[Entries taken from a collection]

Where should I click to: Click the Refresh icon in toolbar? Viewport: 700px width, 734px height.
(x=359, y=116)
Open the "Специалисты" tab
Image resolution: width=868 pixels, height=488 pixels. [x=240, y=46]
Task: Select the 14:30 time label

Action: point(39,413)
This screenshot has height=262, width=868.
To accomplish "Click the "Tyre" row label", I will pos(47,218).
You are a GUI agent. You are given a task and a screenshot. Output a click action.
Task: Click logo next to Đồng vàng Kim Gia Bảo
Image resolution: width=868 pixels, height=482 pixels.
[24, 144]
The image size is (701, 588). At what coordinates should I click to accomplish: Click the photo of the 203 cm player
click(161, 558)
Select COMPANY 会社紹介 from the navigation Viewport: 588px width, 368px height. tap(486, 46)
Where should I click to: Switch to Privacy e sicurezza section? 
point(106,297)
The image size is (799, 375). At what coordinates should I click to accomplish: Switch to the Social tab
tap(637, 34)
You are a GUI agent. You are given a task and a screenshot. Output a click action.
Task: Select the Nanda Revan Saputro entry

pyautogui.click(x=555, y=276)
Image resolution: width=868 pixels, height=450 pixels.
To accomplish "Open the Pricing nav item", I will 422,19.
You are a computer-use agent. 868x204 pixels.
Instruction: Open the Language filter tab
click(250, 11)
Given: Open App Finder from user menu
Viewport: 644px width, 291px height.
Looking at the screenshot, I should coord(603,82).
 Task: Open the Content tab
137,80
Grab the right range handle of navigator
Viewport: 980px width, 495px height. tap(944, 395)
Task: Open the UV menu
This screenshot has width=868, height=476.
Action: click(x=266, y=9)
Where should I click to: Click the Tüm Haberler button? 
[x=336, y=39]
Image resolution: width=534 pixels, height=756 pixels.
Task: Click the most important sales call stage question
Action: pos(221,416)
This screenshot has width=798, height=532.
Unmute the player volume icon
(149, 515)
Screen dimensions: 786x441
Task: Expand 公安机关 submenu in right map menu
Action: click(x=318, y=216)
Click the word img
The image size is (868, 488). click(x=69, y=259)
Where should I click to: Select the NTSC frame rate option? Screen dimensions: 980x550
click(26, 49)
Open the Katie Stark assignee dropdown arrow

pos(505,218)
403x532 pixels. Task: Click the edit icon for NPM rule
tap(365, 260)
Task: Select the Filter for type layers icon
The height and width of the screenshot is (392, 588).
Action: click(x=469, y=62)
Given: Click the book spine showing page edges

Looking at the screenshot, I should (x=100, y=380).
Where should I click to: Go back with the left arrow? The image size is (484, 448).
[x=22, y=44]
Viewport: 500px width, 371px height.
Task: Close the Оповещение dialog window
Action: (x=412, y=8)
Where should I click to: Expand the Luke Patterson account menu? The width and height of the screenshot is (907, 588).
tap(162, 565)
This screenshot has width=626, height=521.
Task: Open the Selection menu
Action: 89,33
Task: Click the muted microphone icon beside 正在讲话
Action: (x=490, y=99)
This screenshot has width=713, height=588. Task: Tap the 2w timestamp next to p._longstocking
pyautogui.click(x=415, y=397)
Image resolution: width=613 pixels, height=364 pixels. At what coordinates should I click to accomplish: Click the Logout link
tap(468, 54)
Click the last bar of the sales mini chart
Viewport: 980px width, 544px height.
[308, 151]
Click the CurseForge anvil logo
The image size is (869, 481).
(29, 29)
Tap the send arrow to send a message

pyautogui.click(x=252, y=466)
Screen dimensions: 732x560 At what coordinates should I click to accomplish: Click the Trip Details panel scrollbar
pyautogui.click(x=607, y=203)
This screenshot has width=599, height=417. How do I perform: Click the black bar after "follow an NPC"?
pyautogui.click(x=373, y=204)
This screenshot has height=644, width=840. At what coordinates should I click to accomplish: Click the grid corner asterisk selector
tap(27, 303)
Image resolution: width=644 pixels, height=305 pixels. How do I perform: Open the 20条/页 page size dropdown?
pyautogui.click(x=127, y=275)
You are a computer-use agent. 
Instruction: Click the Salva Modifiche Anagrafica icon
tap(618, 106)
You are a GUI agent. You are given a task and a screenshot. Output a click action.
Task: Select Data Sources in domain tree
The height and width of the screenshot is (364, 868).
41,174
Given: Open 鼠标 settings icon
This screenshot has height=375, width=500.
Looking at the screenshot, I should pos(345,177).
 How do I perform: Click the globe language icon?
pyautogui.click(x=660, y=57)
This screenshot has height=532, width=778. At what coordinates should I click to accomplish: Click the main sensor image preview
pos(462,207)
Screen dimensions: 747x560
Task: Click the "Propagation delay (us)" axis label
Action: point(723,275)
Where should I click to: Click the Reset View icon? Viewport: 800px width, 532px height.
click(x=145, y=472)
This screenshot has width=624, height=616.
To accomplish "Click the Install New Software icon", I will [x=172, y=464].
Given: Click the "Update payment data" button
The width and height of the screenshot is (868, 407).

What to work on >> Gather each line in the data that holds the string "will".

Answer space >>
To accomplish "Click the "Tyre" row label", I will pos(47,218).
To accomplish "Open the Pricing nav item", I will 422,19.
To accomplish "Click the Install New Software icon", I will [x=172, y=464].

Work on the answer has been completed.